第3話 友達
夕食を済ませて一息ついた所。
俺は昨日と同様に葵とボイスチャットに勤しんでいた。
葵は今日の昼の出来事などなかったかのようにいつも通りで、様子が少し変だったのは気の
「多分、その装備だったらスキルは振り直した方が良いと思う」
「了解」
今も葵の助言通りゲームを進めていた。
いつも通りの声色とその知識豊富なトークは普段の葵そのもので、やはり俺が気にしすぎなだけだろうか。
葵の悩み事を溜め込み過ぎる性格を考慮すれば、気にかけるのは悪いことではないかも知れない。が、葵ももう高校生だ。

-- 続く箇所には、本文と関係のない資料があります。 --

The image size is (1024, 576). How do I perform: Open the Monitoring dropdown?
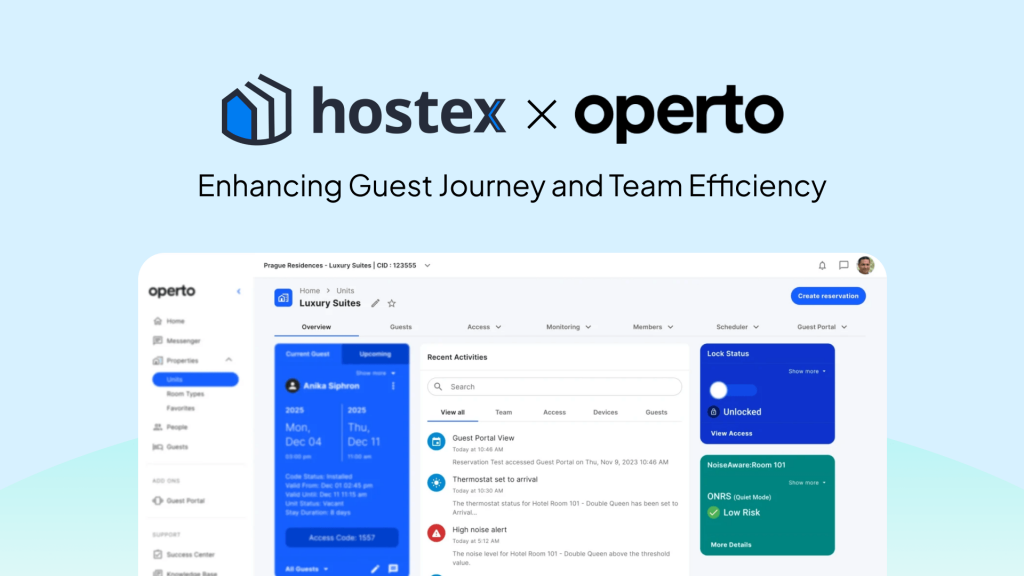567,327
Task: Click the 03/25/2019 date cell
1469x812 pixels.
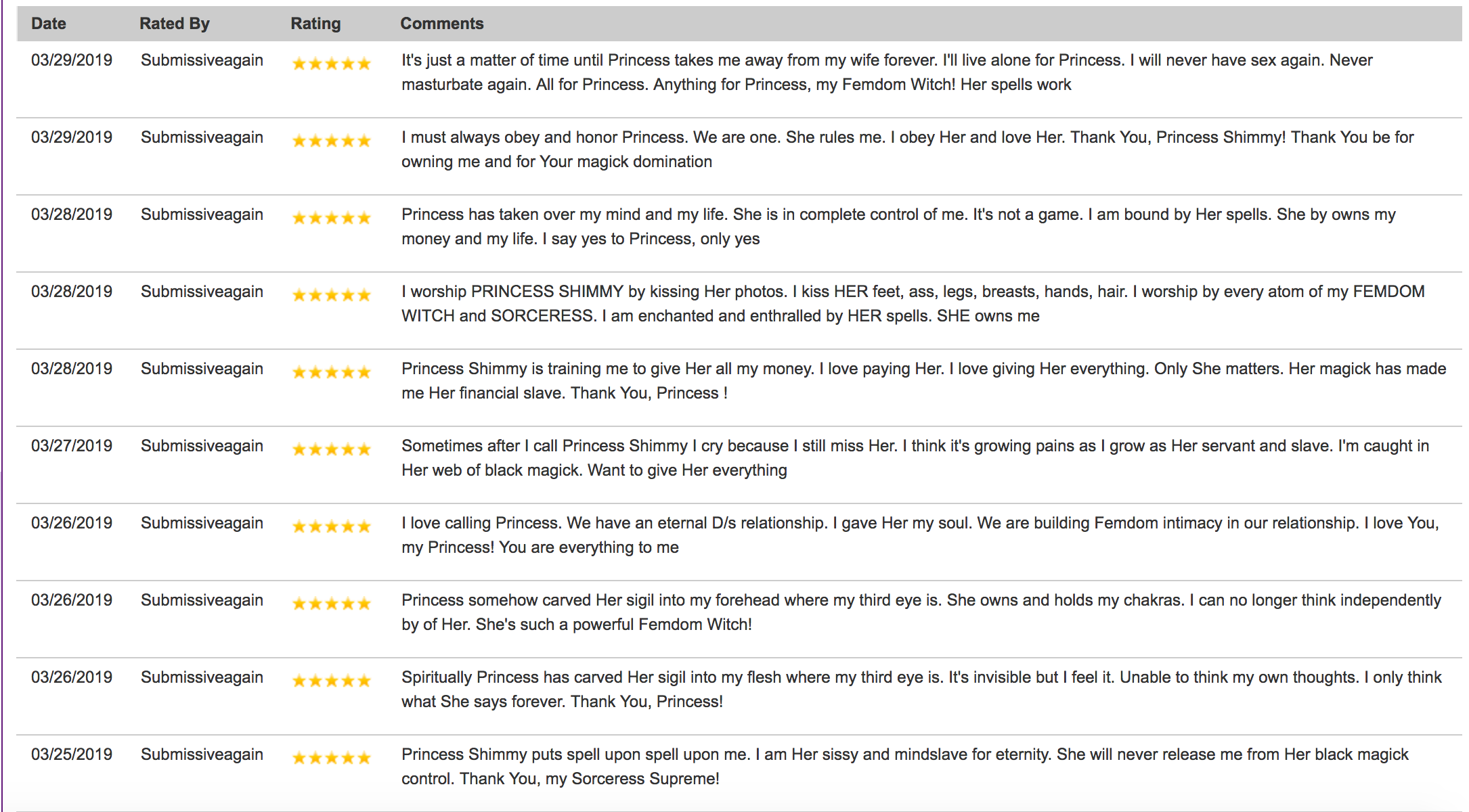Action: point(72,754)
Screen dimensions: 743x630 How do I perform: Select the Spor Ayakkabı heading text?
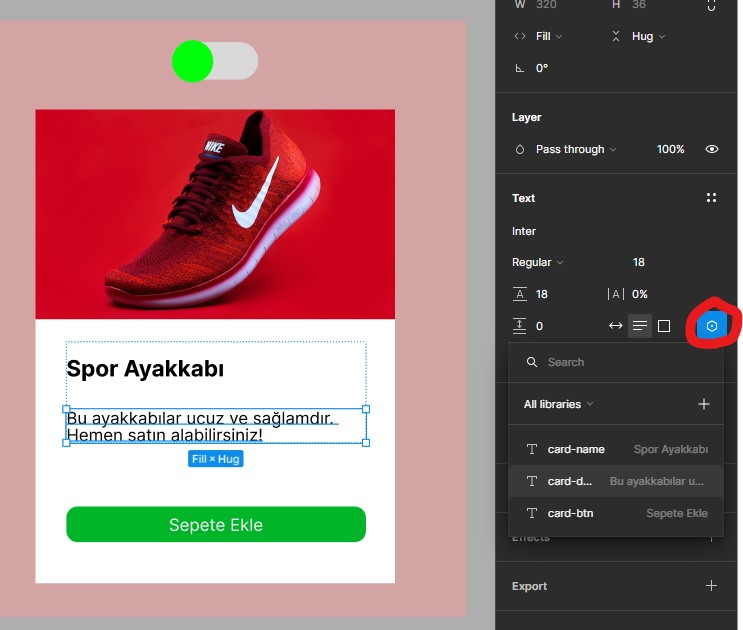pyautogui.click(x=145, y=369)
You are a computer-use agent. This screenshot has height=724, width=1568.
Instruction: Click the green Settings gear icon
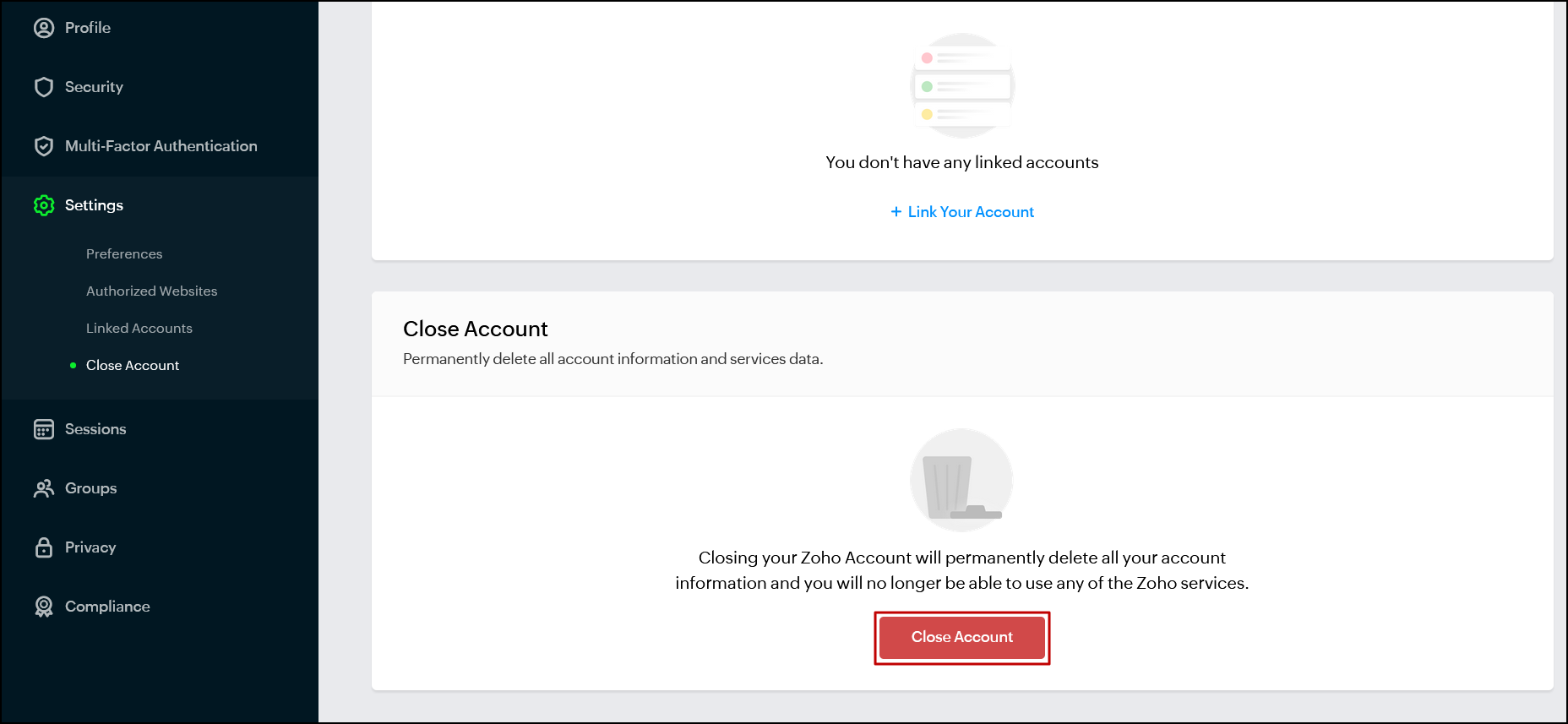(x=44, y=205)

昔みたいに過干渉というのもうざがられるし、俺もいつも通りを演じるに至ったわけで。
「はる、時間大丈夫?」
「あ~、そろそろお開きにするか」
「分かった、チャット切るね」
「おk」
「おやすみ」
「おやすみ」
すっきりしないままボイスチャットを切ろうとした時、
「──待って」
「葵?」
葵の声で通話終了ボタンから指を離す。
「今日さ──いきなり変な事言ってごめん」
「......」
「はるの事、あんまり考えてない発言だったかも......」
「全然気にしてないよ」
それは謝罪だった。
やはり今日の一件は葵自身も思うことがあったのだろう。
俺も別に怒っているわけではなく、どちらかと言えば何故様子が変だったのかが気になるわけで。
「それより何かあったの? 例えば日向と何か──」
「──っ!」
「葵?」
通話先の方でガタッとした音と共にノイズが走る。
葵は携帯電話を落としてしまったのだろうか。
俺の『大丈夫?』の声に遅れて『大丈夫』と返した葵はそれきり黙ってしまった。
数秒後、沈黙を破ったのは葵だった。
「何となくだけど、その、はるとお姉ちゃんが遠くに行っちゃうような気がして......」
「なんだそれ?」
「はるももう高校生だし、彼女とか作るのかなって」
彼女......か。
確かに俺もそういったことを考えないわけじゃない。
彼女がいれば──何て妄想もするし、彼氏彼女の関係に憧れだってある。
でももし、俺に恋人が出来たら葵と日向との関係も今のままじゃいられないよな。
そういった点では葵の言葉にも合点がいくか。
「あ~、なるほどな。だけど、その話に何で日向が出てくるんだ?」
「だって、はるとお姉ちゃんお似合いじゃん」
「お似合い......か?」
俺と日向がお似合いかと言われれば、甚だ疑問が残る。
だって、日向は可愛いし、実際にめちゃくちゃモテるのだ。
何の取り柄もない俺なんかと全然釣り合ってないからな。
まぁ、何をもってお似合いと言うのかは難しいところではあるが。
「うん。付き合ってるんじゃないかって噂もあるし」
噂......ね。
確かにいつも一緒にいるから、そういった噂があっても不思議じゃない。
でも、それだったら葵とだって噂になっても可笑しくないよな?
まぁ、実際はただ仲が良いだけで何もないんだけど。
「飽くまで噂だろ? そんなの気にする必要── 」
「──でも、はるだって満更じゃないんでしょ」
俺の言葉に被せるように葵はそう言った。
満更じゃないって......。
確かに日向は可愛くて、女子力高くて、彼女に出来たらきっと幸せなのだろう。
だけど、そうじゃない。そうじゃないんだ
だって俺は葵の事が──
「じゃあもし、本当に俺が日向と付き合ったら──葵はどうする?」
そう呟いて、俺は「やってしまった」と後悔する。
本当はこんな事を聞くつもりじゃなかった。
だって、俺はこの質問の答えを葵から聞きたくない。
葵の返答次第で俺は本当に傷ついてしまうから。
「私は......」
それなのに、ほんの少しの可能性に期待して俺は黙ってしまう。
もしかしたら否定して、ヤキモチを焼いてくれるかもしれない。
そんな自分に都合の良い甘い妄想をしてしまう。
だけど──
「私は──二人を応援する」
あぁ............聞きたくなかったよ。
「────っ! ......そうか」
「だからもし、お姉ちゃんと付き合う事になってもさ、まぁ、仲良くしてよ。私たち幼馴染みで友達なんだから」
友達......友達......。
その言葉が空っぽな俺の頭の中で何度も反芻する。
聞きたくなかったはずなのに、何故か胸のつっかえが取れたような、そんな不思議な感覚だった。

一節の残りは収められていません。